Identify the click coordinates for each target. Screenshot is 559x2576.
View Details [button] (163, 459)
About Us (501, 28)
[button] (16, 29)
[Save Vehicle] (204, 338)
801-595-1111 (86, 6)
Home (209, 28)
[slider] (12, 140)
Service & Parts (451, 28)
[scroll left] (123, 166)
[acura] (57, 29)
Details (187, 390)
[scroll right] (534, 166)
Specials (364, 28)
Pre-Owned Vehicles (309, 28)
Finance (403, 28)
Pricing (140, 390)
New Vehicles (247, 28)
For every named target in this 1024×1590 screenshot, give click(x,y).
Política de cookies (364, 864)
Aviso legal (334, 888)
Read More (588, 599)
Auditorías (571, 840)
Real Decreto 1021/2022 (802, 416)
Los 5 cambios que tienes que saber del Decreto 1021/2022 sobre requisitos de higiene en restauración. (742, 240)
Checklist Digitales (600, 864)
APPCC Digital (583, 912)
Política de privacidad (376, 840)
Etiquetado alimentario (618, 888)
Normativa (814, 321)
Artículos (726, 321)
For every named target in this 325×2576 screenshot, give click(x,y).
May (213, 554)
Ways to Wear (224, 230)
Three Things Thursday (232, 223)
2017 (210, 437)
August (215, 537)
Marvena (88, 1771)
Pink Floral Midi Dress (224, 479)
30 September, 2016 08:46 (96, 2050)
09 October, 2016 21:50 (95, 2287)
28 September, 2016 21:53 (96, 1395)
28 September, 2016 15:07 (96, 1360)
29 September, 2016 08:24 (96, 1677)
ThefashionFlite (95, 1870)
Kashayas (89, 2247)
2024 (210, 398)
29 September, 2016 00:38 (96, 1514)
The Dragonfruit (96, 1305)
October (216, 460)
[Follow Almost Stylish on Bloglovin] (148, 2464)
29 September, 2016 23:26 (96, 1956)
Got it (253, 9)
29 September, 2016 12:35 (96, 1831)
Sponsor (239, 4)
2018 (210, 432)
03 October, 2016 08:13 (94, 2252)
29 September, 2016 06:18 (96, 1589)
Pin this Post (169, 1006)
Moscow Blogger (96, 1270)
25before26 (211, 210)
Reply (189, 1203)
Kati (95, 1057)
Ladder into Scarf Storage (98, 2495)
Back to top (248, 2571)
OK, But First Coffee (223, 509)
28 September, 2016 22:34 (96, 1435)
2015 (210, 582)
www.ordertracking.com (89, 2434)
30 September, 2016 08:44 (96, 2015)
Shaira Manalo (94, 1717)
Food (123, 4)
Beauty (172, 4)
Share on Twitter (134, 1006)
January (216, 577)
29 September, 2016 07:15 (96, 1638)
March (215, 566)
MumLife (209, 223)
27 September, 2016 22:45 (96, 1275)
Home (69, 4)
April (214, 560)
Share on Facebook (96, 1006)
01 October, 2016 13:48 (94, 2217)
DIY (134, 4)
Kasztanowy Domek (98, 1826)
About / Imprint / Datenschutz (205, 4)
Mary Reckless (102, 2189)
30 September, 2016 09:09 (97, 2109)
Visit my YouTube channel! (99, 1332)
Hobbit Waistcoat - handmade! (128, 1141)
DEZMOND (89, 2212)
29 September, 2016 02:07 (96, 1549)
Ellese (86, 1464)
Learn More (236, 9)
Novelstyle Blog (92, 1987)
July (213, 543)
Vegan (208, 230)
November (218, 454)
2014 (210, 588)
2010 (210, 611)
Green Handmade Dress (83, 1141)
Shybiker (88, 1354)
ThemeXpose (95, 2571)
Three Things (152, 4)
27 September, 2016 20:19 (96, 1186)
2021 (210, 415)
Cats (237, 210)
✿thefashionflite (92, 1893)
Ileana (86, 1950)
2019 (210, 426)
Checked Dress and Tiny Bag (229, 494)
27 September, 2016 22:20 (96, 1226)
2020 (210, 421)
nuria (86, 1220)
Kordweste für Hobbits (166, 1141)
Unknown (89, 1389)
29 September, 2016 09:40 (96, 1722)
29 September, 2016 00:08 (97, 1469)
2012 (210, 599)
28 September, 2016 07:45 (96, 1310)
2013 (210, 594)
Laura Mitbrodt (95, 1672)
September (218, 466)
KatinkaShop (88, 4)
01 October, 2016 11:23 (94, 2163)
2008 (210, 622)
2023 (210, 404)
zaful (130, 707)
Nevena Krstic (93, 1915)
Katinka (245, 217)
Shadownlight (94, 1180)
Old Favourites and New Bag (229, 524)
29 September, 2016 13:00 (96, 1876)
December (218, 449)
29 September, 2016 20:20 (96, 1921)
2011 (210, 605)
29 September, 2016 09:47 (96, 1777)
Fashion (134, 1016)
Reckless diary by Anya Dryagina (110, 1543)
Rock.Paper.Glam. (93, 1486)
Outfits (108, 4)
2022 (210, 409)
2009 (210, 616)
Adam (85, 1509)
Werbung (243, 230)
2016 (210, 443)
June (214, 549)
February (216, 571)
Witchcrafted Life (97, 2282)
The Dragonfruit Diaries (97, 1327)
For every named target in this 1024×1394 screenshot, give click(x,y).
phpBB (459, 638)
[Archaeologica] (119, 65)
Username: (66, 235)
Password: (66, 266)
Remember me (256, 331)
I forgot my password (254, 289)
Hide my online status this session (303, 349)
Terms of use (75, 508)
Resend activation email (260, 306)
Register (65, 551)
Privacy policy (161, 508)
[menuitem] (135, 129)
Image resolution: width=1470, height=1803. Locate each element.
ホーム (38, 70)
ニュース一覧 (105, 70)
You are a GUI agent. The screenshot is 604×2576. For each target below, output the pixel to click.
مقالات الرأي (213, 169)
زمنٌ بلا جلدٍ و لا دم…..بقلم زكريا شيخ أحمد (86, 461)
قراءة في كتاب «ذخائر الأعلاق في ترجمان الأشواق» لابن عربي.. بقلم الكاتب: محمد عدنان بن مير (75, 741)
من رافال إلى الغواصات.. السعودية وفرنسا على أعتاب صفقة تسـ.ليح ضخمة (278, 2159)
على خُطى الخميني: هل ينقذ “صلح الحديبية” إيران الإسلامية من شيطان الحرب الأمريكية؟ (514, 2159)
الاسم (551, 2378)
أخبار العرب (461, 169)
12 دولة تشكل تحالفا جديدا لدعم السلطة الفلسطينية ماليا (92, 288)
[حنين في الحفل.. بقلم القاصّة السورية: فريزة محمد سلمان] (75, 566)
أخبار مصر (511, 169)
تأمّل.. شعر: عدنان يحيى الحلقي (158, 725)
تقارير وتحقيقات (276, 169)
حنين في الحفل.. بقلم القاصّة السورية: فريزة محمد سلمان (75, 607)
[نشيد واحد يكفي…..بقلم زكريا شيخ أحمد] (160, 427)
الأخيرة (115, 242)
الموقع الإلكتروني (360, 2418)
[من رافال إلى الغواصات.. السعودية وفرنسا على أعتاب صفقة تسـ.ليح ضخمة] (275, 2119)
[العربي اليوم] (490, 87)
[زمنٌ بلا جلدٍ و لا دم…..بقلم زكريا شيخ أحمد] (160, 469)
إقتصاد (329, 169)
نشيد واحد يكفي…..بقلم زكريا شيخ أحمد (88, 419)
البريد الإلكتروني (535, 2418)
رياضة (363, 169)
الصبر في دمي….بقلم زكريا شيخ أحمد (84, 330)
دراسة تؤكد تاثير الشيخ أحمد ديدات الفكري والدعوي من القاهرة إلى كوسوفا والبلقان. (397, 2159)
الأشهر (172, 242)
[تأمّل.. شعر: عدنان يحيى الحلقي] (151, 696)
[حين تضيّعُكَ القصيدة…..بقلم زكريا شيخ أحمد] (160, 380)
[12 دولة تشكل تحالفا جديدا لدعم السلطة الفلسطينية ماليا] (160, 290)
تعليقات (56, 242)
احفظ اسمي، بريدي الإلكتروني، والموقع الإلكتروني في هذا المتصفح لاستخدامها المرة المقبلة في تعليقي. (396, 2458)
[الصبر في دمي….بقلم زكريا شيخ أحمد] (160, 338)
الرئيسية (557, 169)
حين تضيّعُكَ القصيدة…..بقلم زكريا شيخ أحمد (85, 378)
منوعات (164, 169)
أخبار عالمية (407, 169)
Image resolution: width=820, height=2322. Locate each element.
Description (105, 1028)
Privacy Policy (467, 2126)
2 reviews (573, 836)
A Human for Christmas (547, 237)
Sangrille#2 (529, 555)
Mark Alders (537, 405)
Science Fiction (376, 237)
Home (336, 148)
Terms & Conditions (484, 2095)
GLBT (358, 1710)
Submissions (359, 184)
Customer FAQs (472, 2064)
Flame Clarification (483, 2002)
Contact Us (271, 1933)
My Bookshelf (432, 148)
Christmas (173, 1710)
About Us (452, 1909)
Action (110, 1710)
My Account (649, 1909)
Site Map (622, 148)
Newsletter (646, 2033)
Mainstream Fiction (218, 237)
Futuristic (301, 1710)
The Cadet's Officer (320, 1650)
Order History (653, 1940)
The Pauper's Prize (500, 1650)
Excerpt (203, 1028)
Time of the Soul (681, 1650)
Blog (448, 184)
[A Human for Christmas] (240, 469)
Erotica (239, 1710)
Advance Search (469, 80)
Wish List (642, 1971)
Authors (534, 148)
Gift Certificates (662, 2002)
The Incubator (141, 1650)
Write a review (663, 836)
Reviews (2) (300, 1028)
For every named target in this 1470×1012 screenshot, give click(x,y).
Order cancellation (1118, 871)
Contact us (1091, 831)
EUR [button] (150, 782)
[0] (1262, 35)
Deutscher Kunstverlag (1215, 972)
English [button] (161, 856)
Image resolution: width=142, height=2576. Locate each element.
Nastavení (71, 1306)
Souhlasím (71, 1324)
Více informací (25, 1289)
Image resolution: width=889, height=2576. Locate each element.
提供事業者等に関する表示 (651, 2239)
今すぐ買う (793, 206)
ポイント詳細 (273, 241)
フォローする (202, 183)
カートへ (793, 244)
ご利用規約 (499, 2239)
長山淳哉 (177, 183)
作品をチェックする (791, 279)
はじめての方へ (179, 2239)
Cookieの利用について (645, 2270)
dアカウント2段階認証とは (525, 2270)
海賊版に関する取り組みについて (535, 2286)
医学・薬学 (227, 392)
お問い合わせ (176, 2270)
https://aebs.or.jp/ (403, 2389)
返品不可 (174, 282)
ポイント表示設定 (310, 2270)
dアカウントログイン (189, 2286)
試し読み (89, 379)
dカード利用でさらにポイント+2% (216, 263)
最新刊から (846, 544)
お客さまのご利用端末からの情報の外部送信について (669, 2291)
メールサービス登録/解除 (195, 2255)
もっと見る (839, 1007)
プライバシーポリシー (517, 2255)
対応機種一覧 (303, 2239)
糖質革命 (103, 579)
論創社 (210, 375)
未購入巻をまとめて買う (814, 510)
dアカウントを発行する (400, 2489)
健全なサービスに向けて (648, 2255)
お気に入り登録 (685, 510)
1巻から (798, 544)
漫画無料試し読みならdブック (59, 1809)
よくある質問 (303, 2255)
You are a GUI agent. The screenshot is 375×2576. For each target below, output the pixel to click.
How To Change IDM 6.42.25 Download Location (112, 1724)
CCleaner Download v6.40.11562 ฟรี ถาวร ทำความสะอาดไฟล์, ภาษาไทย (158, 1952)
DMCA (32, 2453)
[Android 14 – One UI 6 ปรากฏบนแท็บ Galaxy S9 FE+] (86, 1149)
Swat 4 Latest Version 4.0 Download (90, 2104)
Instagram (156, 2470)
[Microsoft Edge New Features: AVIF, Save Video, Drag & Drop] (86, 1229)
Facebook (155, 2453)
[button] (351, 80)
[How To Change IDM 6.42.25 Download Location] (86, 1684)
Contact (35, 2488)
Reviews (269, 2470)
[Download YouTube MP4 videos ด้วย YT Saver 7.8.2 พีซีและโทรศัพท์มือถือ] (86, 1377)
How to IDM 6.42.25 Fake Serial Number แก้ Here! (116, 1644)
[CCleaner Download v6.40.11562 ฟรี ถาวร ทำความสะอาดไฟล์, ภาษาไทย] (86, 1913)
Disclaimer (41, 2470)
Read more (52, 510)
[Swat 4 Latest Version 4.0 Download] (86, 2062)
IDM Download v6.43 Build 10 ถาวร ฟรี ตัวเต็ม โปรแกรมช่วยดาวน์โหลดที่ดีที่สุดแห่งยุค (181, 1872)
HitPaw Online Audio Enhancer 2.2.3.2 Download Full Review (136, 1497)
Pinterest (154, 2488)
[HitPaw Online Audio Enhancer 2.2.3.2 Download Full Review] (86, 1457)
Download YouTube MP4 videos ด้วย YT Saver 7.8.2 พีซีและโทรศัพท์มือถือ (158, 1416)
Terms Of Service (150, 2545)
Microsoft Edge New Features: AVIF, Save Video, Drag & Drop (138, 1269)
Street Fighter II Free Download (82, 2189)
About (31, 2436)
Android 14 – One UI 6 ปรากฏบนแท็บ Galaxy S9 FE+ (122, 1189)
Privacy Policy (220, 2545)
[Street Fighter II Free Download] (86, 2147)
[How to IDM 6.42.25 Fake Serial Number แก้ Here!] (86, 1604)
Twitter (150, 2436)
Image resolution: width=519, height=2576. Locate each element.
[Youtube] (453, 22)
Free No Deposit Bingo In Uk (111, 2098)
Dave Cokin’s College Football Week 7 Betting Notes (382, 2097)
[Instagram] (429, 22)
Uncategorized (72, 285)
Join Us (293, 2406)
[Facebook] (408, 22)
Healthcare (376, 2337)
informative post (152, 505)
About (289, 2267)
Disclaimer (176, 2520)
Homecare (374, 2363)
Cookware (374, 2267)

● ● ● ● ● ● ●

» **YOUR GOAL**:
Tally the lines of the material that include "Privacy". Only the total should be given.

» **RESPONSE**:
3